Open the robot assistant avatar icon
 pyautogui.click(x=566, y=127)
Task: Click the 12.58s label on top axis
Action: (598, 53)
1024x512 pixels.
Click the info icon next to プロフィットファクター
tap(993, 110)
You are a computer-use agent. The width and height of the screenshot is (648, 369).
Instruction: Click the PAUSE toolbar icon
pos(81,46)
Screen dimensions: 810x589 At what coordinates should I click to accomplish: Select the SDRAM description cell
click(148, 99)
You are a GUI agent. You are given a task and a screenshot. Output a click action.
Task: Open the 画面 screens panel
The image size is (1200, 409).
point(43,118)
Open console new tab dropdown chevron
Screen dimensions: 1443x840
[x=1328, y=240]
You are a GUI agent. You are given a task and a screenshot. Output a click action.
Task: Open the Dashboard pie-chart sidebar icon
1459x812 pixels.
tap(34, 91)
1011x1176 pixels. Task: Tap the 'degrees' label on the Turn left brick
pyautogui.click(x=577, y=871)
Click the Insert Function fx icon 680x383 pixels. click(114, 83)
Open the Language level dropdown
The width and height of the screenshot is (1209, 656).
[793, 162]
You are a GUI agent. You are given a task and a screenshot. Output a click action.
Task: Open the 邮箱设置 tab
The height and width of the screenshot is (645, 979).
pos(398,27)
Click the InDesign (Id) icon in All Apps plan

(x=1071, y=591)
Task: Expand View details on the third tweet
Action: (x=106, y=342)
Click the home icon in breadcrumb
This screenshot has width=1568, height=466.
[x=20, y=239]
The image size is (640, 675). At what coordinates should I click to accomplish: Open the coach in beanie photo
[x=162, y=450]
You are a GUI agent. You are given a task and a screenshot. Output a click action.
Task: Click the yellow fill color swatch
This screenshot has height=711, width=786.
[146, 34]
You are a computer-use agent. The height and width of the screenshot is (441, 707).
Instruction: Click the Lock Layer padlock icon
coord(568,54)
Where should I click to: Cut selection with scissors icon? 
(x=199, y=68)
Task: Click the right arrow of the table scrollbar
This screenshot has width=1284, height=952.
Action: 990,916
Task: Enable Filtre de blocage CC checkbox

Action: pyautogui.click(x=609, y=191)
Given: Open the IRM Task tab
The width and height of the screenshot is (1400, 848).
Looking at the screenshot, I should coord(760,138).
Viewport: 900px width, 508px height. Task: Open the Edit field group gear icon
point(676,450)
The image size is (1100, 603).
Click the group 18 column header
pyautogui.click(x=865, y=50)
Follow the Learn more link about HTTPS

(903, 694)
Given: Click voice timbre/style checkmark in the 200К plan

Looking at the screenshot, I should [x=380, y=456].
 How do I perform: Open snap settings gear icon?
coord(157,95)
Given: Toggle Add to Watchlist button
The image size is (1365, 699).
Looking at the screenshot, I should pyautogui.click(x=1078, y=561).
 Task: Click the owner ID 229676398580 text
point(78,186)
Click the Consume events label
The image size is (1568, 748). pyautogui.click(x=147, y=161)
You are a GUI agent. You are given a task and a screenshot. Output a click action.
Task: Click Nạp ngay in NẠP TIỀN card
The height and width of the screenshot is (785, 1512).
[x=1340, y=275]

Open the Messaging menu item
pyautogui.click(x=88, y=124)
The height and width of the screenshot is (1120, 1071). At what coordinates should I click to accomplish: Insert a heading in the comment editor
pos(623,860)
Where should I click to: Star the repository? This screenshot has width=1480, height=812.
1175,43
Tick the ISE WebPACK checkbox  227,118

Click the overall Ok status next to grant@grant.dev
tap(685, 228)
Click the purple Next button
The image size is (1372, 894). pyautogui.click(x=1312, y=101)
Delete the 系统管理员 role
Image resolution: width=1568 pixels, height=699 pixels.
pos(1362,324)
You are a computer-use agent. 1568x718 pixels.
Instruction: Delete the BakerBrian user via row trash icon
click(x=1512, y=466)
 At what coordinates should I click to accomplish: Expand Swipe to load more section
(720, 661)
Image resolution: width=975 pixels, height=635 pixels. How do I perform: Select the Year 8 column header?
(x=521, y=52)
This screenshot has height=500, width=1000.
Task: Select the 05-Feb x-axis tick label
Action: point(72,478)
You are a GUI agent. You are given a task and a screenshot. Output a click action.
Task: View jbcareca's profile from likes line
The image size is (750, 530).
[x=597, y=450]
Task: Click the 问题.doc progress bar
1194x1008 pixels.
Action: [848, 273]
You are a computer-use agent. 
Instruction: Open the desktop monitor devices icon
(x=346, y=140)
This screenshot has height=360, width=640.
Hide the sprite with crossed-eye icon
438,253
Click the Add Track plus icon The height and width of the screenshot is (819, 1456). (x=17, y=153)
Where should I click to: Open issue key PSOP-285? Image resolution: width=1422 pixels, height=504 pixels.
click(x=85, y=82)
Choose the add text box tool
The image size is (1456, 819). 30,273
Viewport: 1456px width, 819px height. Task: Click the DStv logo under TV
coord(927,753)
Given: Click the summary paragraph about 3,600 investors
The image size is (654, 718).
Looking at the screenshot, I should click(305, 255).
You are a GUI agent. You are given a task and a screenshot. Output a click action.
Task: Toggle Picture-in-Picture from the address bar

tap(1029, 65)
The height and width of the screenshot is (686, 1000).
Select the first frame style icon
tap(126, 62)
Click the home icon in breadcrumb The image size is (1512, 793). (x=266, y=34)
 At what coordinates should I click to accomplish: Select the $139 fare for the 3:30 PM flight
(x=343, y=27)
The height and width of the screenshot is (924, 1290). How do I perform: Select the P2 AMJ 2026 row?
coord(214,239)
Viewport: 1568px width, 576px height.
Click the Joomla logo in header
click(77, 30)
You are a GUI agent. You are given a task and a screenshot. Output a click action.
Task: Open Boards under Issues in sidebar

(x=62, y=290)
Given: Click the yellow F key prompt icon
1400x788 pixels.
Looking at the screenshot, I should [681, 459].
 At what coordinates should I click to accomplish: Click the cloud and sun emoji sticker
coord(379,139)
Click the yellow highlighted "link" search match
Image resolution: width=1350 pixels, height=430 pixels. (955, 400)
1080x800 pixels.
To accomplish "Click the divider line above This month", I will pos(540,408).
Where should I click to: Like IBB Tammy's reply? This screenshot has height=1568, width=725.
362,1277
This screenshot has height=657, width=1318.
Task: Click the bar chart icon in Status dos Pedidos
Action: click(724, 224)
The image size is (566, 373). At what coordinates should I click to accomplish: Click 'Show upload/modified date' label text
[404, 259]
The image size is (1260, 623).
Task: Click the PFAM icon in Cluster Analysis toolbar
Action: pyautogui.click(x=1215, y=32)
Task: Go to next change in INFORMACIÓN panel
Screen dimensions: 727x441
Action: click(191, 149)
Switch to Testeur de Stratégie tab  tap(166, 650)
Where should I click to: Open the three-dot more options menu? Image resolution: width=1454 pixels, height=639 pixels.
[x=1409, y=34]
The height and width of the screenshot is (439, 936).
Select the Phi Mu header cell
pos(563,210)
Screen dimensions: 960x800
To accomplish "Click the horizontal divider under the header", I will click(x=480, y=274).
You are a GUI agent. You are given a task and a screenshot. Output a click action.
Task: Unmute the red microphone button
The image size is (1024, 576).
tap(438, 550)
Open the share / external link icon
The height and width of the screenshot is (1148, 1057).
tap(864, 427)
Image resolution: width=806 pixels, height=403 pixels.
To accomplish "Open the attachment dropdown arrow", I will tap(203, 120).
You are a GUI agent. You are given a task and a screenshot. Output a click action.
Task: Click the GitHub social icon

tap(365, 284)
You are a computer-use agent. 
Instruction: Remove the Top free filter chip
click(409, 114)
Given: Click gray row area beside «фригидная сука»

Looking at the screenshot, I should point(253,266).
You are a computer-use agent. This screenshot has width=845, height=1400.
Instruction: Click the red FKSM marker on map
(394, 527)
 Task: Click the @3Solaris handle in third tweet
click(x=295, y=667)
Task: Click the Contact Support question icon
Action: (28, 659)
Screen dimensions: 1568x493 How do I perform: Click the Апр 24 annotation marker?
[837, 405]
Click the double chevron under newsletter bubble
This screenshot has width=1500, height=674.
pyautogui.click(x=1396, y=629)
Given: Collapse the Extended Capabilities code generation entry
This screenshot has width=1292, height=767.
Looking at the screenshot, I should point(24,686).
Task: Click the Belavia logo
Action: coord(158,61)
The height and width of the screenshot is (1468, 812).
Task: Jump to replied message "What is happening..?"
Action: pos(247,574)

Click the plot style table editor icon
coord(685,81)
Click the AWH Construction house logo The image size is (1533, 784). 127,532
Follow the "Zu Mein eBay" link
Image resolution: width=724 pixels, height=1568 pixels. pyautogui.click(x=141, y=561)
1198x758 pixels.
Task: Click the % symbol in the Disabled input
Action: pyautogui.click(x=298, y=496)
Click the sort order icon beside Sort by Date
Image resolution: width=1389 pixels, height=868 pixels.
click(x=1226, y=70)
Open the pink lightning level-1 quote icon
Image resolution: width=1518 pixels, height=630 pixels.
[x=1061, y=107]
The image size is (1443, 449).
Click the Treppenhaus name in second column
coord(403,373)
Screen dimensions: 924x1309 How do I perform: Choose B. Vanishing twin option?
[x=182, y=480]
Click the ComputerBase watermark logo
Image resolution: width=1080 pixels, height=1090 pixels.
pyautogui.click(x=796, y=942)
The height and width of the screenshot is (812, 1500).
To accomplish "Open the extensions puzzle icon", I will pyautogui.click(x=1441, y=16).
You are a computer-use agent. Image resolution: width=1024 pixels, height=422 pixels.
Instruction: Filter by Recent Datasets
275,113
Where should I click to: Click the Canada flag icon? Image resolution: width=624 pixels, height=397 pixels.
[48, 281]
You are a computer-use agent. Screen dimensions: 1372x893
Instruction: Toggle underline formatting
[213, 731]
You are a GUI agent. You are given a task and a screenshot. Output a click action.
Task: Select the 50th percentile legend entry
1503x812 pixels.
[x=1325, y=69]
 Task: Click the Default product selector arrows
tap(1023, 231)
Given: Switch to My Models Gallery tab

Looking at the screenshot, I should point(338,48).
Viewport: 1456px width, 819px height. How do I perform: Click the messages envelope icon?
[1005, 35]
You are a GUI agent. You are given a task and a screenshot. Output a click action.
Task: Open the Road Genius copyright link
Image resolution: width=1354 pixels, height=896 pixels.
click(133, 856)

- _Requirements_
Could you rewrite the lines between the one holding "The height and width of the screenshot is (686, 1000)." and the one holding "tap(438, 550)", inclusive, with "breadcrumb" changed to "navigation trail" and nothing else altered?

- _Answer to this exercise_
The height and width of the screenshot is (686, 1000).
Select the first frame style icon
tap(126, 62)
Click the home icon in navigation trail The image size is (1512, 793). (x=266, y=34)
 At what coordinates should I click to accomplish: Select the $139 fare for the 3:30 PM flight
(x=343, y=27)
The height and width of the screenshot is (924, 1290). How do I perform: Select the P2 AMJ 2026 row?
coord(214,239)
Viewport: 1568px width, 576px height.
Click the Joomla logo in header
click(77, 30)
You are a GUI agent. You are given a task and a screenshot. Output a click action.
Task: Open Boards under Issues in sidebar

(x=62, y=290)
Given: Click the yellow F key prompt icon
1400x788 pixels.
Looking at the screenshot, I should [681, 459].
 At what coordinates should I click to accomplish: Click the cloud and sun emoji sticker
coord(379,139)
Click the yellow highlighted "link" search match
Image resolution: width=1350 pixels, height=430 pixels. (955, 400)
1080x800 pixels.
To accomplish "Click the divider line above This month", I will pos(540,408).
Where should I click to: Like IBB Tammy's reply? This screenshot has height=1568, width=725.
362,1277
This screenshot has height=657, width=1318.
Task: Click the bar chart icon in Status dos Pedidos
Action: click(724, 224)
The image size is (566, 373). At what coordinates should I click to accomplish: Click 'Show upload/modified date' label text
[404, 259]
The image size is (1260, 623).
Task: Click the PFAM icon in Cluster Analysis toolbar
Action: pyautogui.click(x=1215, y=32)
Task: Go to next change in INFORMACIÓN panel
Screen dimensions: 727x441
Action: click(191, 149)
Switch to Testeur de Stratégie tab  tap(166, 650)
Where should I click to: Open the three-dot more options menu? Image resolution: width=1454 pixels, height=639 pixels.
[x=1409, y=34]
The height and width of the screenshot is (439, 936).
Select the Phi Mu header cell
pos(563,210)
Screen dimensions: 960x800
To accomplish "Click the horizontal divider under the header", I will click(x=480, y=274).
You are a GUI agent. You are given a task and a screenshot. Output a click action.
Task: Unmute the red microphone button
The image size is (1024, 576).
tap(438, 550)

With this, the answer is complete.